=== Begin Enclosure ===
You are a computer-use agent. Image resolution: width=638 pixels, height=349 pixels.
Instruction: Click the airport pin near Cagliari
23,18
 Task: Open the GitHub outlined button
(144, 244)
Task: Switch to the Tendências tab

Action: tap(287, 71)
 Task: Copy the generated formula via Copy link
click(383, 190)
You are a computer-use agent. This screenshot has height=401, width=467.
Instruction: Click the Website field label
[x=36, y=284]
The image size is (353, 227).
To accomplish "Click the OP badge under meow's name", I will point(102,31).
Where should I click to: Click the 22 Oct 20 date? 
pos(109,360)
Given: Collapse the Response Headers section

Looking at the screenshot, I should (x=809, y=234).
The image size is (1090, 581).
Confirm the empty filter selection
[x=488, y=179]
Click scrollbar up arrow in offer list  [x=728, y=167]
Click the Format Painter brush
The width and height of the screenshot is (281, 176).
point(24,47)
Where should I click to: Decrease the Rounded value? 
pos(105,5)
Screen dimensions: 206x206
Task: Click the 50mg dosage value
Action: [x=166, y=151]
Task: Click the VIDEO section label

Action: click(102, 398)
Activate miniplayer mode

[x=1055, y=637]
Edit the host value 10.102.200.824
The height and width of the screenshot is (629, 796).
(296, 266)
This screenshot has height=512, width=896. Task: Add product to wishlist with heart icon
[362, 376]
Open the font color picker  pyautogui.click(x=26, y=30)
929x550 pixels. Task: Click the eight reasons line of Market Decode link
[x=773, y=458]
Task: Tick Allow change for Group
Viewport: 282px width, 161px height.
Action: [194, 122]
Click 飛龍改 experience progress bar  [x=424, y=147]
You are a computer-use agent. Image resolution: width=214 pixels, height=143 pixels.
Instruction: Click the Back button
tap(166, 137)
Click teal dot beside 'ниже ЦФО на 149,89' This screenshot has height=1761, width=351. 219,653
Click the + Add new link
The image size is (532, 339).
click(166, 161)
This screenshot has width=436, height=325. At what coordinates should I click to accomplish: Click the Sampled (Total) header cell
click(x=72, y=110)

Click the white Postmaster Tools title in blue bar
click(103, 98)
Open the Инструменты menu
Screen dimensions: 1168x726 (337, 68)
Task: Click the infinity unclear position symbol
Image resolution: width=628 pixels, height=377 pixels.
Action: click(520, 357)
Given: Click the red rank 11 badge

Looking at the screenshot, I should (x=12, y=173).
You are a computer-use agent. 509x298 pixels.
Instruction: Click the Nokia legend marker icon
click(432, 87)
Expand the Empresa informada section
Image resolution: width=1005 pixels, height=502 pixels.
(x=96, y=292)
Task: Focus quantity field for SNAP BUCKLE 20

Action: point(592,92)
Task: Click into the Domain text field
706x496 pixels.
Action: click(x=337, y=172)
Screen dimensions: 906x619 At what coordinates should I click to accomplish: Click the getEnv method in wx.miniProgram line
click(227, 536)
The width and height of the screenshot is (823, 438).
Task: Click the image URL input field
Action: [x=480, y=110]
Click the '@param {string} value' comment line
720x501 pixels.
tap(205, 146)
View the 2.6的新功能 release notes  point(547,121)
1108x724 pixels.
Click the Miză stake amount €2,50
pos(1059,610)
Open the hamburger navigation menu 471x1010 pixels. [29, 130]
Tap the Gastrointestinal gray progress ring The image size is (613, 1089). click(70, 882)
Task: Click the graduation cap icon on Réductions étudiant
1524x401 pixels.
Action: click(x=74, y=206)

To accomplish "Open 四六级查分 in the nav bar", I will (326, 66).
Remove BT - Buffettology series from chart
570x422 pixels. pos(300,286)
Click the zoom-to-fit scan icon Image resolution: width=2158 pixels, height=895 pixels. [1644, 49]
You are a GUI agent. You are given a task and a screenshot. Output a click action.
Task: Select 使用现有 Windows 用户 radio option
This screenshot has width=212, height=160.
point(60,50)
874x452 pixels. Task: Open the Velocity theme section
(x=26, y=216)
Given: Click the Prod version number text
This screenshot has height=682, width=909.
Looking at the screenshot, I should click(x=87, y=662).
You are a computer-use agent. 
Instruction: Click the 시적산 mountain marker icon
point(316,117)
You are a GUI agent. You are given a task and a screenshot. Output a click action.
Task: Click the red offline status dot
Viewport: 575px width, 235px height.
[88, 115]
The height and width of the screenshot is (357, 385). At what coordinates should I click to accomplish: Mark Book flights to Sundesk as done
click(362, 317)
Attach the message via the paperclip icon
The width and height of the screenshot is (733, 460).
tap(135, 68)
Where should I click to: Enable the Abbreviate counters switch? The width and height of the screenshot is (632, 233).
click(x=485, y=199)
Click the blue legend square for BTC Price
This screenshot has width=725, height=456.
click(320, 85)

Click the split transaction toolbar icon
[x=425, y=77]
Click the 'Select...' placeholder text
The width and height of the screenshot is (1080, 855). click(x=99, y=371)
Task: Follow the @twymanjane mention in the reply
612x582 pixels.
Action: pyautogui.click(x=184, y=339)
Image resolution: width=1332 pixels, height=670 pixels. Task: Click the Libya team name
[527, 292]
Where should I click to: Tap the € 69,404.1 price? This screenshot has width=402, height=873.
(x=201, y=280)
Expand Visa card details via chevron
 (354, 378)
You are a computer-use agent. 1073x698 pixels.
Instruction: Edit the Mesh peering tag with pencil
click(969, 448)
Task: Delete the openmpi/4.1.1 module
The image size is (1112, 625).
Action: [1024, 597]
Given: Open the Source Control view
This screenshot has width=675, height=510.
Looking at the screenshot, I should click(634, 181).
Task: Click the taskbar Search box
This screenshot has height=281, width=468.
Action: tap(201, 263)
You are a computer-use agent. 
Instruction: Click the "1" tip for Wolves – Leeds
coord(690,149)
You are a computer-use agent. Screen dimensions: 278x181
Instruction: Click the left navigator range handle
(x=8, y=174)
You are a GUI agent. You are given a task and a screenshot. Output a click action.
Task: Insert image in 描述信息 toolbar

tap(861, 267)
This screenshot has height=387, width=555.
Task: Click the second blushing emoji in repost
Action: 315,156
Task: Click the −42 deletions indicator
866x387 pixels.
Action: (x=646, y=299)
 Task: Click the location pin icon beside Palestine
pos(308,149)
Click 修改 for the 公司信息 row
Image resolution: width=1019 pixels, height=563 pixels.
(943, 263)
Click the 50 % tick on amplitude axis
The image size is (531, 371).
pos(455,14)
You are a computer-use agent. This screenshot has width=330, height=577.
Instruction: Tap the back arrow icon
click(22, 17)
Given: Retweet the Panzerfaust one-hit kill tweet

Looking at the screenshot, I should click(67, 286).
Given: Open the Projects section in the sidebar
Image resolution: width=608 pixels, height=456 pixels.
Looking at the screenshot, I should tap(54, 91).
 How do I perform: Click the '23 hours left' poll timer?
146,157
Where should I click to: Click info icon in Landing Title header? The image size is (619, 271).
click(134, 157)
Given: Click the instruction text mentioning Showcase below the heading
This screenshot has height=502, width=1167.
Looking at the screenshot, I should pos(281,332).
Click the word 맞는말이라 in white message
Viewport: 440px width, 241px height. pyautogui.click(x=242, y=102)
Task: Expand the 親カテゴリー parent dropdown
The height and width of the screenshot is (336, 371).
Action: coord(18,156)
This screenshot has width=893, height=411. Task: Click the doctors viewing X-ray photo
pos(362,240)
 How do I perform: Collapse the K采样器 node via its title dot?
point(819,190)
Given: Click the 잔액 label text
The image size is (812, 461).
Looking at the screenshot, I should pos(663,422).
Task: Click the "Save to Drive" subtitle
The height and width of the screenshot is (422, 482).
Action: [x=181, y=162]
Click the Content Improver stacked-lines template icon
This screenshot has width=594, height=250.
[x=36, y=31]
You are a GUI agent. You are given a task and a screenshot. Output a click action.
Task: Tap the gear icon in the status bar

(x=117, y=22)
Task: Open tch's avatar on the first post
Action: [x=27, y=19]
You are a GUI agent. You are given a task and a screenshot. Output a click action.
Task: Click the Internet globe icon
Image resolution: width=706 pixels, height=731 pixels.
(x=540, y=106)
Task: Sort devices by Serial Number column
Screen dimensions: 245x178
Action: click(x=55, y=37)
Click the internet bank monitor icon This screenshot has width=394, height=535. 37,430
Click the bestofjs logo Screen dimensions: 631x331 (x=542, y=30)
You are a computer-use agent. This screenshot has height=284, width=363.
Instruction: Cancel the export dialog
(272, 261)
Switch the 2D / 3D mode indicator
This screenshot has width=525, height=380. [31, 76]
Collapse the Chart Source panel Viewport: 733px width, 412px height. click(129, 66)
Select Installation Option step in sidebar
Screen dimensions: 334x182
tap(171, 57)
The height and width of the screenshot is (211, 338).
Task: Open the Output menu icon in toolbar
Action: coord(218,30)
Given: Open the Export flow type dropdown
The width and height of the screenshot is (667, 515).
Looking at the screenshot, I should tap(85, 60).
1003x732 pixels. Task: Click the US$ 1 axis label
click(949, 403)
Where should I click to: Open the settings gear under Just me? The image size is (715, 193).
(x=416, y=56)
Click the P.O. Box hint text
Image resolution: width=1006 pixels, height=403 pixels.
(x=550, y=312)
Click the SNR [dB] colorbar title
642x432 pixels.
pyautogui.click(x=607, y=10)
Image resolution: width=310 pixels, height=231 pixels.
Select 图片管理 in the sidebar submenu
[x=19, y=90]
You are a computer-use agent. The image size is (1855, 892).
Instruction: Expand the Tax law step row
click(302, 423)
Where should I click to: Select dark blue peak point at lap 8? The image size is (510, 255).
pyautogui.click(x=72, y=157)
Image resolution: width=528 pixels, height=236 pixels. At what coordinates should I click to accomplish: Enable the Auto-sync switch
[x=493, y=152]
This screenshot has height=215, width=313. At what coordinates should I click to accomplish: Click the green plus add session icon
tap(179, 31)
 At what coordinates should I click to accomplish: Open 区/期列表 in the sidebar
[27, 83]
=== End Enclosure ===
Exercise instructions:
In how many lines of the listing does the word "will" appear? Give the number and no other words.

Response for this exercise:
2